5. So far as the second question is concerned, the facts have already been sufficiently stated earlier. The standing counsel strongly relied on explanation II(i) of Section 2(i) of the Act, which defines turnover. We will omit reference to the meaning of turnover as it is not relevant, and confine ourselves to explanation II of Section 2(i). Explanation II runs thus:

Explanation II.-Subject to such conditions and restrictions, if any, as may be prescribed in this behalf,-(i) the amount for which goods are sold shall include any sums charged for anything done by the dealer in respect of the goods sold at the time of or before the delivery thereof, other than cost of freight or delivery, or cost of installation when such cost is separately charged.

6. Sri V. D. Singh, the standing counsel, urged that as freight has not been separately charged, it had to be included in the turnover. This argument overlooks the requirements of explanation II(i), that only such amounts can be included in the turnover which have been charged from the purchaser. In the present case, as the assessee had deducted the charges of freight and had received only such amounts as were shown in the bill, after deducting the freight charges, freight charges were not charged by the assessee from the purchasers. This being so, freight charges could not be included in the turnover. A Bench of this Court took a similar view where the form of bill issued by the assessee was in pan materia with the one issued in this case in the case of Commissioner of Sales Tax, U.P. v.
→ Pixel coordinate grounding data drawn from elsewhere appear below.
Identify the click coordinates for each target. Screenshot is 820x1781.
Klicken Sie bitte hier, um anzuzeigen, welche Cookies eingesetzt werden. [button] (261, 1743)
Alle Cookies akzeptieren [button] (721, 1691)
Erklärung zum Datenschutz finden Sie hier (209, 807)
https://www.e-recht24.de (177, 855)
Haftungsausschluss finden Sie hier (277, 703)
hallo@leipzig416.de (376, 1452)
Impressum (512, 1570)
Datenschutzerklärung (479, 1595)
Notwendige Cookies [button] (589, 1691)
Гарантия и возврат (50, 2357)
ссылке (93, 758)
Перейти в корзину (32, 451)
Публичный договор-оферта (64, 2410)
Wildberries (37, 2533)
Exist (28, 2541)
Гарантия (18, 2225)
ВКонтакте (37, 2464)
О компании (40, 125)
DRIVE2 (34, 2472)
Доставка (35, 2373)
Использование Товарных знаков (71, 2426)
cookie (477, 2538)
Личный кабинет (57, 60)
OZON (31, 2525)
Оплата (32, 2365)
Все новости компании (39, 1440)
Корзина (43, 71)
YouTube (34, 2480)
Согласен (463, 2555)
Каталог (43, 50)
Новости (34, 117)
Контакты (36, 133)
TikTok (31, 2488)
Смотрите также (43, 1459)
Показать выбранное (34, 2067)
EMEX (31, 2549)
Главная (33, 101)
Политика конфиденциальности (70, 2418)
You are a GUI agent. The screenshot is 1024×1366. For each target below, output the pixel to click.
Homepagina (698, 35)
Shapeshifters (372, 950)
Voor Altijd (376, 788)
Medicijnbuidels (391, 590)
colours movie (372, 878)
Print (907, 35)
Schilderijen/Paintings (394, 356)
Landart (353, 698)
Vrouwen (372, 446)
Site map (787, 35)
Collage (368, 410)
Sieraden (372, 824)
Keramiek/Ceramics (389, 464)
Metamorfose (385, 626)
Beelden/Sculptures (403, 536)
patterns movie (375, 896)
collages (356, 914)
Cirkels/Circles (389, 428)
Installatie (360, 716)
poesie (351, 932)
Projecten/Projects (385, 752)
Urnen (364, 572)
Indian Traders 1975 U.P.T.C. 586. In view of a direct decision of our own Court, it is not necessary to comment on the decision of the Madhya Pradesh High Court in the case of Birla Jute . v. Commissioner of Sales Tax, M.P. [1972] 29 S.T.C. 639.

7. So far as the third question is concerned, that is consequential to the answer given to the second question. As the second question is being answered in favour of the assessee on the view that freight had to be excluded from the taxable turnover, no tax under the Central Sales Tax Act was exigible in respect of the amount for it did not form part of the sale price of the assessee.

8. The first question is answered by saying that the transactions in question did not amount to sale and were not liable to sales tax ; the second question by saying that the amount of freight had to be excluded from the taxable turnover. The third question is answered by saying that the amount of freight could not be taxed at the rate of 10 per cent under the Central Sales Tax Act, even though the primary transaction is covered by form D. The assessee is entitled to its costs, which is assessed at Rs. 200.